:: EXERCISE ::
After finding the line that contains "The width and height of the screenshot is (1568, 780).", give again that line and each one following it, exactly, until the records end.

Segment Start: DATA TO USE

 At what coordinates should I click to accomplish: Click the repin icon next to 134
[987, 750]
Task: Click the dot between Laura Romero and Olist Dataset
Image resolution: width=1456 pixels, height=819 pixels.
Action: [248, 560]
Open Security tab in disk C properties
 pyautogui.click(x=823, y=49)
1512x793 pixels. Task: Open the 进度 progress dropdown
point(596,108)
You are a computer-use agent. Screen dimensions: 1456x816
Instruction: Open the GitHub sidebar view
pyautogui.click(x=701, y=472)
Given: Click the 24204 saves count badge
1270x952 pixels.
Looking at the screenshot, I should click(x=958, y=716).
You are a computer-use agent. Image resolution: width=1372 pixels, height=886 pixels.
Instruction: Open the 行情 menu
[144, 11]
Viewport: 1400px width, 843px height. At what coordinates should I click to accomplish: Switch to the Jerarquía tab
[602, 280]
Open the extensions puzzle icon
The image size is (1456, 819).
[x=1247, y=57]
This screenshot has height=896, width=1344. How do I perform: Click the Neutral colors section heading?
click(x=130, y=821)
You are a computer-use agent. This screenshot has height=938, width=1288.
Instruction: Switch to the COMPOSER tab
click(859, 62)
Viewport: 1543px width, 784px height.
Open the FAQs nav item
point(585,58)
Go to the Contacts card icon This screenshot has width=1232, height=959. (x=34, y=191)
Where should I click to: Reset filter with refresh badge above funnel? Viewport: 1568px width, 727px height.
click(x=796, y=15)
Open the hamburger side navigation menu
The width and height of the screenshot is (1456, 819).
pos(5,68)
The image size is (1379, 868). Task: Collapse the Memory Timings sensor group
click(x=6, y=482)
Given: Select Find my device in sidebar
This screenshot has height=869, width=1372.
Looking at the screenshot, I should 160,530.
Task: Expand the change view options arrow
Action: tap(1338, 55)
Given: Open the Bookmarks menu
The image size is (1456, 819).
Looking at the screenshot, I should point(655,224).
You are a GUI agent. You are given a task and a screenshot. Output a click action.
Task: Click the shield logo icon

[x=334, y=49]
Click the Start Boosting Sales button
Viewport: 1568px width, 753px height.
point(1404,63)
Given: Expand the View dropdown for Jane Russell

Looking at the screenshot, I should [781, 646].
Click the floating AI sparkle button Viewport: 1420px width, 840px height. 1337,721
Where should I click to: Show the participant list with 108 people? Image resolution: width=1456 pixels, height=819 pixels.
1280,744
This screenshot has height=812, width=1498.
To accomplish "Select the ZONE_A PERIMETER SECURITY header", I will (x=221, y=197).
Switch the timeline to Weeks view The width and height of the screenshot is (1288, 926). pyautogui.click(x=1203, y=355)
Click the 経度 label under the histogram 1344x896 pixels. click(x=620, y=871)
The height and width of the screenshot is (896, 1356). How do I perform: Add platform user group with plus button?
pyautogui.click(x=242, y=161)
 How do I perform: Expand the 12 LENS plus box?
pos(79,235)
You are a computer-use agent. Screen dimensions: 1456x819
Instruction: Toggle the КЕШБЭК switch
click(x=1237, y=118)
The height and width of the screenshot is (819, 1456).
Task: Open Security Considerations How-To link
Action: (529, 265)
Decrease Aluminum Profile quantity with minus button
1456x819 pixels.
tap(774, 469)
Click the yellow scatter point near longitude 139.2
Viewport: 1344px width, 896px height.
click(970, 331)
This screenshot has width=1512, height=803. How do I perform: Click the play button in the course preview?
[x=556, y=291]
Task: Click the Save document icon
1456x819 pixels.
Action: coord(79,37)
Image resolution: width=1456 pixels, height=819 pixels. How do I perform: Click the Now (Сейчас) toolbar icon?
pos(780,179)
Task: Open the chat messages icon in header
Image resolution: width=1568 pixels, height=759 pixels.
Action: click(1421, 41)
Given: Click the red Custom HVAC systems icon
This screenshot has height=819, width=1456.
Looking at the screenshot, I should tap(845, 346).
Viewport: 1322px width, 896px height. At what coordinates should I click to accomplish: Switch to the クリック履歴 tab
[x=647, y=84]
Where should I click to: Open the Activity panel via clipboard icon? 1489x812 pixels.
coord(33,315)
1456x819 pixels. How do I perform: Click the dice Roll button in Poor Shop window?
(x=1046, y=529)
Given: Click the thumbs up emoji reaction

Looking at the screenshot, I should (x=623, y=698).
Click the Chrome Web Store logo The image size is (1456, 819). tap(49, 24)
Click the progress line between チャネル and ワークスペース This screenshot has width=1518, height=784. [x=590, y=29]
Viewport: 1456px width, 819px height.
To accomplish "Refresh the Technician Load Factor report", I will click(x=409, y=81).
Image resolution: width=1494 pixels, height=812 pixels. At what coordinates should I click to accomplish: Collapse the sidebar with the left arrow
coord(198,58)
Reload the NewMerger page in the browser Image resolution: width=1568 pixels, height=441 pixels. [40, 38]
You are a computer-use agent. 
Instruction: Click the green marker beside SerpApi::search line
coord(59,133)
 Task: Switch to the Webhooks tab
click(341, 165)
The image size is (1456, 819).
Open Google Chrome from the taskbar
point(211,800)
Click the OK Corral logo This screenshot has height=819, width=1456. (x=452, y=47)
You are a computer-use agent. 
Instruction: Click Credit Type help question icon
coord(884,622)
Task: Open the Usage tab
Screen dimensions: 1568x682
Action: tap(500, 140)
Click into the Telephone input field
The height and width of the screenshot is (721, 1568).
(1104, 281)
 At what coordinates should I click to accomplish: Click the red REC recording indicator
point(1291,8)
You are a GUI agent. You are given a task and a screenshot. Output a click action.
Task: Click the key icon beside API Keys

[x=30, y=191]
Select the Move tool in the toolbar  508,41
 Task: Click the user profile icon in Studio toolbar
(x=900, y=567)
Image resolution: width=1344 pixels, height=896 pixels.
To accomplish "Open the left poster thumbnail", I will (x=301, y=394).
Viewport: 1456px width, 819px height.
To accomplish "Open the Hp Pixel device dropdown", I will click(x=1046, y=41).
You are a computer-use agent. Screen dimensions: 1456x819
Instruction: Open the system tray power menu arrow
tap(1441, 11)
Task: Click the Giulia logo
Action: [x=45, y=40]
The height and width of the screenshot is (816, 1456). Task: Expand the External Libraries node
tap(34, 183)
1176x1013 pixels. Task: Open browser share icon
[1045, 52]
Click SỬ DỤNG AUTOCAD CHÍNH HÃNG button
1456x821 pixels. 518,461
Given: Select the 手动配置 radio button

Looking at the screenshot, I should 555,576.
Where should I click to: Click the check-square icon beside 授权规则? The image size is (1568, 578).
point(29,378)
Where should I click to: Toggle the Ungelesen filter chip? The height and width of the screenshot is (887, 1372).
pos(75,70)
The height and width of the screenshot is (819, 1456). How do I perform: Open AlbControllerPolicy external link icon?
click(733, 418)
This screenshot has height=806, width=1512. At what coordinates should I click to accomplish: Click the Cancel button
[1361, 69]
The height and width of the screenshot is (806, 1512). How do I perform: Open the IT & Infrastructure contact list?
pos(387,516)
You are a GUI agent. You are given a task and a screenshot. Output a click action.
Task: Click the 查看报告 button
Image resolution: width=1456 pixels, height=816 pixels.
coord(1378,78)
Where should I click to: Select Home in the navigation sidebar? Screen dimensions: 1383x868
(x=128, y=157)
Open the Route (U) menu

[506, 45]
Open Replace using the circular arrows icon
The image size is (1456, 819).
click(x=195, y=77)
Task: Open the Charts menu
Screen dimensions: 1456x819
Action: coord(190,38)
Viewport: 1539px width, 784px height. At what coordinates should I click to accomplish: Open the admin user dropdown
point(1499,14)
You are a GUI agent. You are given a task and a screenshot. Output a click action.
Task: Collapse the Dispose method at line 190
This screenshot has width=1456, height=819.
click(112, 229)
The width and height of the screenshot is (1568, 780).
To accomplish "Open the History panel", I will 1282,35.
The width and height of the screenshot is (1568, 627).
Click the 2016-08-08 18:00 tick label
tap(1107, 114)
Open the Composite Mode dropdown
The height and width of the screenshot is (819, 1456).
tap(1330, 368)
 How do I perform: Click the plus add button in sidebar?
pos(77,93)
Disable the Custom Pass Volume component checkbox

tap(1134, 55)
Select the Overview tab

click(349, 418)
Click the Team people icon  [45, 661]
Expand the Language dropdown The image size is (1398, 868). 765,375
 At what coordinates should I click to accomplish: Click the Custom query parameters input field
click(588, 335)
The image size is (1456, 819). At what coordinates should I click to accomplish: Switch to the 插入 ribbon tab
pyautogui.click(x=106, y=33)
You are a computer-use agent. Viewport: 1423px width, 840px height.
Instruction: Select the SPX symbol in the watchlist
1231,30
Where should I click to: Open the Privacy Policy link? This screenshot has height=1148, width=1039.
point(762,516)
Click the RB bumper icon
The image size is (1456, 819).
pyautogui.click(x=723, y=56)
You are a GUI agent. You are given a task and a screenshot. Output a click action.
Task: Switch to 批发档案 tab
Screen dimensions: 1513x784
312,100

Segment End: DATA TO USE

:: REPLY ::
The width and height of the screenshot is (1568, 780).
To accomplish "Open the History panel", I will 1282,35.
The width and height of the screenshot is (1568, 627).
Click the 2016-08-08 18:00 tick label
tap(1107, 114)
Open the Composite Mode dropdown
The height and width of the screenshot is (819, 1456).
tap(1330, 368)
 How do I perform: Click the plus add button in sidebar?
pos(77,93)
Disable the Custom Pass Volume component checkbox

tap(1134, 55)
Select the Overview tab

click(349, 418)
Click the Team people icon  [45, 661]
Expand the Language dropdown The image size is (1398, 868). 765,375
 At what coordinates should I click to accomplish: Click the Custom query parameters input field
click(588, 335)
The image size is (1456, 819). At what coordinates should I click to accomplish: Switch to the 插入 ribbon tab
pyautogui.click(x=106, y=33)
You are a computer-use agent. Viewport: 1423px width, 840px height.
Instruction: Select the SPX symbol in the watchlist
1231,30
Where should I click to: Open the Privacy Policy link? This screenshot has height=1148, width=1039.
point(762,516)
Click the RB bumper icon
The image size is (1456, 819).
pyautogui.click(x=723, y=56)
You are a GUI agent. You are given a task and a screenshot. Output a click action.
Task: Switch to 批发档案 tab
Screen dimensions: 1513x784
312,100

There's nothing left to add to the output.